Le Conseil national de l’Ordre s’appuie sur les résultats de sa troisième enquête sur la permanence des soins afin de demander à l’État des améliorations financières et statutaires pour les médecins participant à cette mission qualifiée de véritable service public.
Depuis 2001, l’Ordre s’est totalement impliqué dans la permanence des soins (PDS). Il vient, pour la troisième année consécutive, de publier son enquête sur la permanence des soins. Cet état des lieux traduit « quelques améliorations, mais il reste beaucoup à faire », assure le Dr Patrick Bouet, secrétaire général adjoint du Conseil national.
L’Ordre signale les fausses notes et les points faibles du système, craignant qu’ils menacent un dispositif encore imparfait et fragile. En cela, l’institution prolonge le message qu’elle a adressé fin janvier au ministre de la Santé avec huit propositions pour améliorer la permanence des soins. Par exemple, face à la menace de fermeture qui plane sur nombre de maisons médicales de garde faute de financement, l’Ordre réclame une pérennisation des moyens, qu’ils soient issus de l’État, de l’Assurance maladie ou des collectivités territoriales. « C’est l’État qui a voulu mettre en place ce dispositif ; c’est à lui d’apporter les garanties nécessaires », plaide le Dr Jacques Lucas, son secrétaire général. Il va même plus loin en demandant que la permanence des soins soit déclarée « mission de service public » et non plus seulement d’intérêt général. Cela aura notamment pour avantage d’offrir aux médecins qui interviennent volontairement dans la PDS un cadre juridique plus protecteur.
La rémunération des médecins régulateurs et effecteurs, réglée par l’avenant n° 4 à la Convention nationale des médecins libéraux, pose encore quelques problèmes. C’est le cas pour le paiement du samedi après-midi : « Aujourd’hui, tout le monde s’arrête de travailler le vendredi à 17 heures.

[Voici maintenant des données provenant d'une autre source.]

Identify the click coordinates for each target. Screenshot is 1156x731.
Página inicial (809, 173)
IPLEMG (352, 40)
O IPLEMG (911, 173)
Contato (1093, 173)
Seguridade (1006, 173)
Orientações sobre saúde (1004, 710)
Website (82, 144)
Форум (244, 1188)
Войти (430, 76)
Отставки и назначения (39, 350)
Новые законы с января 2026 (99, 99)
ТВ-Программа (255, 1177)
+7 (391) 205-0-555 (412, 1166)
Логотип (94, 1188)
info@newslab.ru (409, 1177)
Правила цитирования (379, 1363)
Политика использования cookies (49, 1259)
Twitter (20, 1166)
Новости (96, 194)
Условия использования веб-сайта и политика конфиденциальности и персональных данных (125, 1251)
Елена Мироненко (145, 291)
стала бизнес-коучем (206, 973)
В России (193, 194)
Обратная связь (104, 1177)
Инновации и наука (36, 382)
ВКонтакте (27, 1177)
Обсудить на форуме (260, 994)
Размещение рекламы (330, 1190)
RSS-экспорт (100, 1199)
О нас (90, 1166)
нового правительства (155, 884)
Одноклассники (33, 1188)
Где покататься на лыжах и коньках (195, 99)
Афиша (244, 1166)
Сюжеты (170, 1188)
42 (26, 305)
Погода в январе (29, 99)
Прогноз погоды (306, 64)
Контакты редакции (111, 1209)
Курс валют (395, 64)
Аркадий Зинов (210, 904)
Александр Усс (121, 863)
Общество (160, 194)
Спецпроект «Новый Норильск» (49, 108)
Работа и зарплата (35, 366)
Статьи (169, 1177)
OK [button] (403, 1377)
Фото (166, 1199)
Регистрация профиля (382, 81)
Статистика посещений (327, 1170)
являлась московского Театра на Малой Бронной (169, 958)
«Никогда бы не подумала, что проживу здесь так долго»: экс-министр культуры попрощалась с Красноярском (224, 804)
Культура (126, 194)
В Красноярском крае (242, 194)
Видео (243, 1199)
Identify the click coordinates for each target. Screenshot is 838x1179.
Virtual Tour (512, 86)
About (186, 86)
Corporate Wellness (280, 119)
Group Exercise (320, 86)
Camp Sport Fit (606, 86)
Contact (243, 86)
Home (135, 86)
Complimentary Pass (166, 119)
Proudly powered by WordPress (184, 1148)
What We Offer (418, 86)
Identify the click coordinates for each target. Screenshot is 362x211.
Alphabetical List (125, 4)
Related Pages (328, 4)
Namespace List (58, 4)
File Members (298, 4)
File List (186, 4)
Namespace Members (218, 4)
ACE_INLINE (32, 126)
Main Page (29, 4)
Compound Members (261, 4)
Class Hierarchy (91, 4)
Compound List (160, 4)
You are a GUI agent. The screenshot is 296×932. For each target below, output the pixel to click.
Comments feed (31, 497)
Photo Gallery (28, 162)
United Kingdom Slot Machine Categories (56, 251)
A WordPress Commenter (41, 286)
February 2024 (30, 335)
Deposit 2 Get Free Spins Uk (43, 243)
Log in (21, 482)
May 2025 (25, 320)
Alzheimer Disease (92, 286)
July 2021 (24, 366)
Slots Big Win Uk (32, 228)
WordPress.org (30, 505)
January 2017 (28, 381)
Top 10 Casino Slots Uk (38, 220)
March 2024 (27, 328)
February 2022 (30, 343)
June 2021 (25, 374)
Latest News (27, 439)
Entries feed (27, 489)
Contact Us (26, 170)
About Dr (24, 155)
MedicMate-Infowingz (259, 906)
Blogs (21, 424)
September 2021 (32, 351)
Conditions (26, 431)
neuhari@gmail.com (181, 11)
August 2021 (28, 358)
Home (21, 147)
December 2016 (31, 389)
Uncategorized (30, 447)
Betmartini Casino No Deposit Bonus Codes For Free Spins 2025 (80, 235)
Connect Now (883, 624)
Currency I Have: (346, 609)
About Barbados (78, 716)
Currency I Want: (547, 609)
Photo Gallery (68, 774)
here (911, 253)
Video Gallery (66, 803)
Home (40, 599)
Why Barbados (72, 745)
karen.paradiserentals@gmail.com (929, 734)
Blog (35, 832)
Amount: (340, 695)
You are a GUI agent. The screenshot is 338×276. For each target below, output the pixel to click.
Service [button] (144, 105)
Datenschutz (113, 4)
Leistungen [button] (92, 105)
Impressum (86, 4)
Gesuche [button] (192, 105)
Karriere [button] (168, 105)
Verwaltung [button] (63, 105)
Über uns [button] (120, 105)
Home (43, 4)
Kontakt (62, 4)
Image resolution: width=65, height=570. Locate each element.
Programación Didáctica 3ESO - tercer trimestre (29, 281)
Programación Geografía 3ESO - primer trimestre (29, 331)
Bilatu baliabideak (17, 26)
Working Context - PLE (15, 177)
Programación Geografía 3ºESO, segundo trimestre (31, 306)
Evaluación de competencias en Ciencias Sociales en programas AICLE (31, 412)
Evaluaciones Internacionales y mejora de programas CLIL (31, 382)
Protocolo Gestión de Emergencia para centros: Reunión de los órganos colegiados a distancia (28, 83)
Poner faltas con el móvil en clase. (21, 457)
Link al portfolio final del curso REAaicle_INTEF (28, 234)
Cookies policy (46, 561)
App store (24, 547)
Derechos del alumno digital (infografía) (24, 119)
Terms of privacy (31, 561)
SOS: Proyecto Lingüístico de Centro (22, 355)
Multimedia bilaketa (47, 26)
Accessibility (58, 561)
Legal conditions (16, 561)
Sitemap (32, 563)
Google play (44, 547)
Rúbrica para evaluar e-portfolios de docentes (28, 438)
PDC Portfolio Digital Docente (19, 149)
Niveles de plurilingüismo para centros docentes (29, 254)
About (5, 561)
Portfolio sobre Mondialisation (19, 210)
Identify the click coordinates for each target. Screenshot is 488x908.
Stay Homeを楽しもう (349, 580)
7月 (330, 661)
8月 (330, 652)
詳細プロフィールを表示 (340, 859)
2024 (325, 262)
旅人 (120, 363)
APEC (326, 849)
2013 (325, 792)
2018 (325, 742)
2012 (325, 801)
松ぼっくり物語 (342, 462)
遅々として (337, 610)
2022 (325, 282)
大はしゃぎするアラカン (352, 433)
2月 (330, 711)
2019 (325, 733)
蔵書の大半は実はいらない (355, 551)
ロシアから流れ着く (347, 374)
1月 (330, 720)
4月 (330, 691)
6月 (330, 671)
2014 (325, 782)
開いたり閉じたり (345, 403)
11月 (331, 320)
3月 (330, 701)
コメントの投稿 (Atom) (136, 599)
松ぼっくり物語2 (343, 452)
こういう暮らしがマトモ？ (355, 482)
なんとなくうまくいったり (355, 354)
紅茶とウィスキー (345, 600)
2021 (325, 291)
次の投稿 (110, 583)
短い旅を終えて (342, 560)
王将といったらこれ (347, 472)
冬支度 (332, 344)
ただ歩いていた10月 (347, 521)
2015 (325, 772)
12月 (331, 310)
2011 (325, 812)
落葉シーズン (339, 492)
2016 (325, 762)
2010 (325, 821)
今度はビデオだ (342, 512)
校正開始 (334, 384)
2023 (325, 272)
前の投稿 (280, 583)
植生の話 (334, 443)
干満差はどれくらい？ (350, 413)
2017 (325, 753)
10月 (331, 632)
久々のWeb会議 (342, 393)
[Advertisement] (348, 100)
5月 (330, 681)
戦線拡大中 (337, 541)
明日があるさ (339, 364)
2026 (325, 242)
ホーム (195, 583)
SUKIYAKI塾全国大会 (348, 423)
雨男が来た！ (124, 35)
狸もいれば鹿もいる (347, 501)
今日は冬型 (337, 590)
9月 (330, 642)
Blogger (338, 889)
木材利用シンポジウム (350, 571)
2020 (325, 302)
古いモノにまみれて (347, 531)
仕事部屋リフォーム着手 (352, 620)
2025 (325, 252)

Les médecins ont donc du mal à comprendre pourquoi on ne classerait pas le samedi après-midi dans les horaires de week-end », s’insurge Jacques Lucas. Autre sujet polémique entre l’Assurance maladie et l’Ordre : certaines caisses veulent que ce dernier valide l’exécution des gardes inscrites au Tableau. « Or, explique le Dr André Deseur, en charge du dossier de la PDS au Conseil national, les textes officiels ne prévoient pas que notre institution fasse cette vérification. Elle a l’obligation de présenter le Tableau des gardes aux préfets, pas de valider un engagement conventionnel. »
Bien sûr, un médecin qui se serait engagé pour une garde et ne la ferait pas commettrait une faute grave qui relèverait de l’instance disciplinaire, mais c’est une autre affaire... En revanche, l’Ordre estime de son devoir d’offrir aux médecins un Tableau des gardes parfaitement actualisé. Aussi travaille-t-il actuellement à l’élaboration d’un logiciel interactif qui facilitera les modifications de dernière minute.
État des lieux 2006
Sur 100 départements, 98 disposent d’un arrêté de sectorisation (Guyane et Moselle exceptés)... mais treize d’entre eux n’ont toujours pas de cahier des charges : une carence préoccupante.
Voulue par l’État, la réduction des secteurs de permanence des soins s’est poursuivie : de 3 077 en 2005, ils sont passés à 2 834 en 2006. Il est manifeste que le nombre plancher est atteint : là où il a été tenté de le franchir, des difficultés se sont fait jour, liées aux réalités démographique et géographique. La sursectorisation (décret du 7 avril 2005) visant à mutualiser plusieurs secteurs entre minuit et 8 h du matin, en période de « nuit profonde », tarde à se mettre en place : seuls dix-huit départements y sont parvenus.
Le volontariat connaît une « légère embellie » : plus de 60 % de médecins se proposent de participer à la PDS dans 85 % des départements. Mais de fortes disparités persistent entre secteurs ruraux et secteurs urbains.